One example that might prove fruitful to investigate is that of chess. In chess, backchaining from desired positions can be useful. However, humans simply can't establish long enough chains for this to be a practical tool in long-term planning. It would be absurd to say "All right, this game I'm going to go for a king-and-rook mate on the 'a' file against my opponent's king alone. To do that, I'll need to use the principle of zugzwang to force my opponent's king to move into an unsafe position. To do that, I'll need to..."
Instead, one usually focuses on accumulating generalized advantage in the opening and midgame, and once sufficient advantage has been established one can then transition into planning for specific endgame positions. This approach is much more effective - fixating on too particular a scenario constrains your options, so instead you just focus on building an advantage.
A similar thing is true in other domains. While backchaining can be a useful technique for accomplishing projects with relatively concrete and legible goals, it starts to falter and even become counterproductive when aimed at a target that's too far in the future. It's easy for this type of reasoning to lead to overcommitting to specific paths that may or may not be the best ones to take - better to instead focus on building generalized advantage, at least insofar as you have a reasonable sense of where you're going.
This seems like a case of generalizing from one example. Chess is a toy scenario. The easiest way to make a chess AI yields an AI that's good at chess but not much else. And there are any number of toy scenarios we could construct in which backchaining is or isn't useful. To give an example of a toy scenario where backchaining is clearly useful, consider the case of trying to find the shortest path between two points on a graph. If you do a bidirectional search, searching from both the starting point and the ending point simultaneously, you can cut your algorithm's exponent in half.
And even for chess, I think you are stating your case too strongly. Suppose I've never played chess before and I'm sitting down at a chess board for the first time. My odds of winning will improve if I know what the word "checkmate" means and I have various examples of how checkmate can happen. My odds of winning will further improve if I have tried out various endgame positions and I know whether e.g. it's possible to win with a king and two knights. Perhaps an experienced player is familiar with chess endgames and knows from memory which piece combinations can win. This might represent a case where the player has reached the point of diminishing returns from backchaining (cf your "you have a reasonable sense of where you're going" premise), but that doesn't mean their study of endgames was useless.
For a quick example of a real-world scenario where I suspect backchaining is useful, consider Nick Bostrom's existential risks paper.
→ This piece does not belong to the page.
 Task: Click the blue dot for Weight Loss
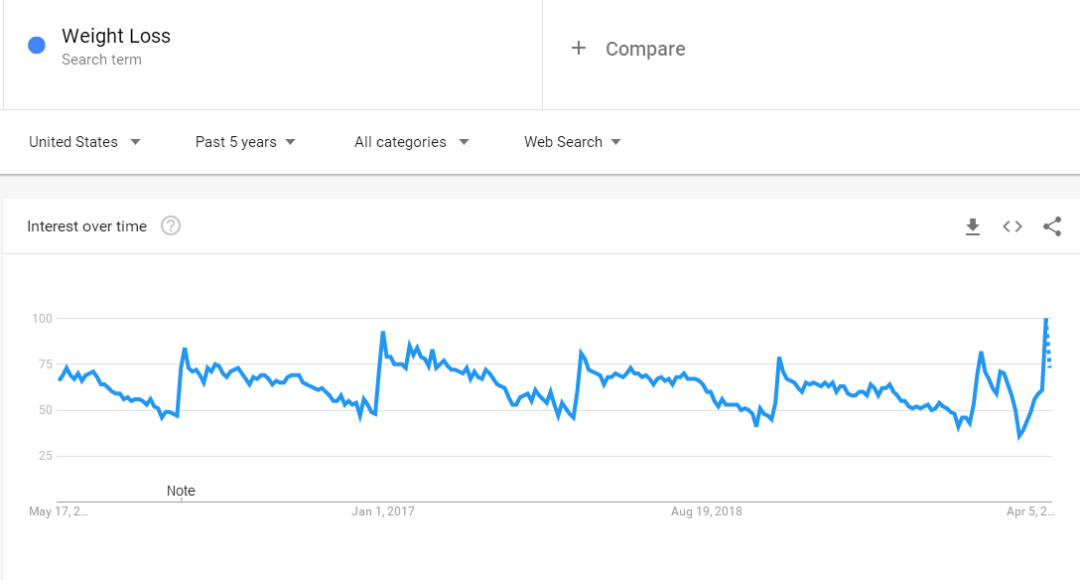pos(37,46)
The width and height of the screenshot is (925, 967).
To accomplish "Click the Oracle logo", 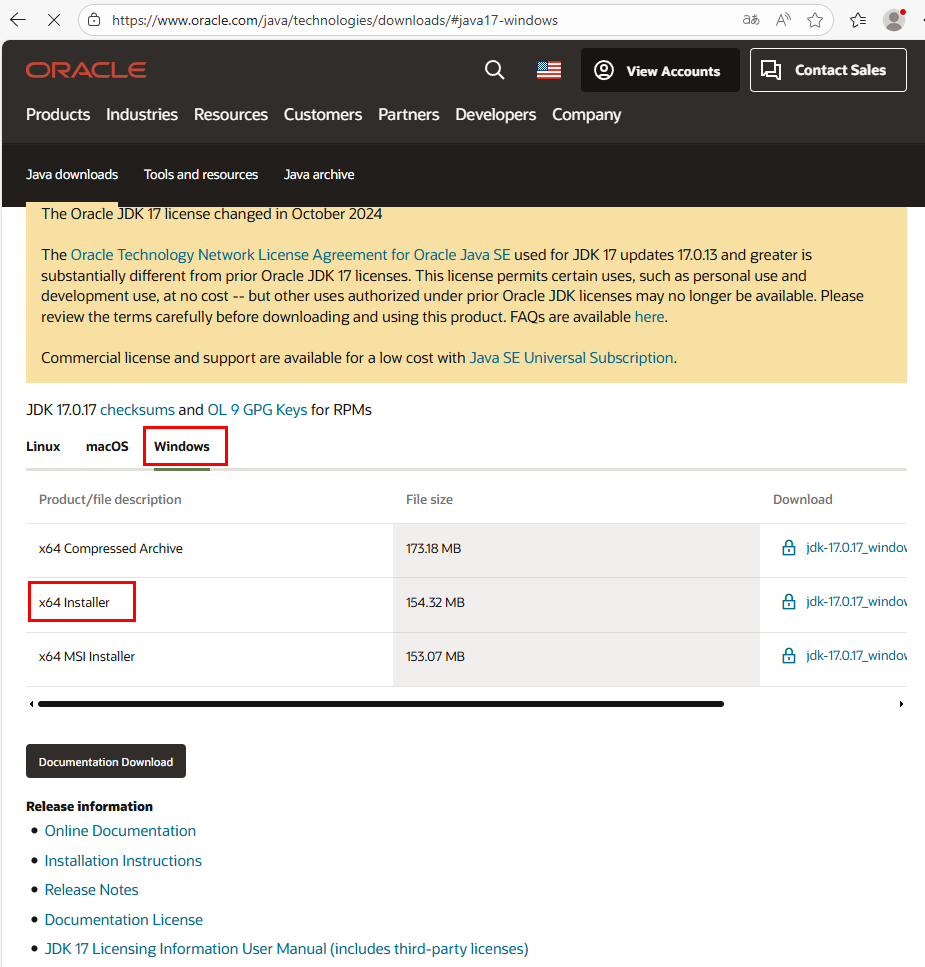I will [x=86, y=70].
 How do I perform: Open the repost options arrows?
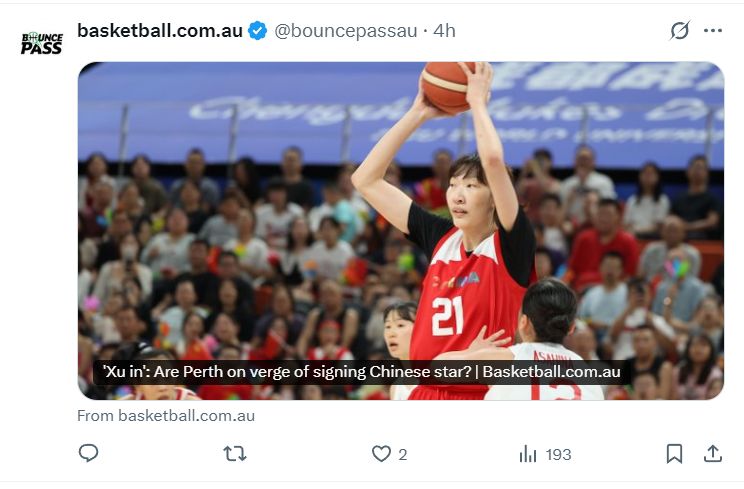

I think in general, looking at real world scenarios is a more useful way to address this question. For example, in chess, if all the knights on the board have been captured, the king and two knights scenario is one I can definitively rule out. Knowledge of that sort of endgame is no longer useful. But it's hard to definitively rule out any of the risks on Bostrom's list.
Interesting suggestion! Is there a starting point you would recommend for this sort of study?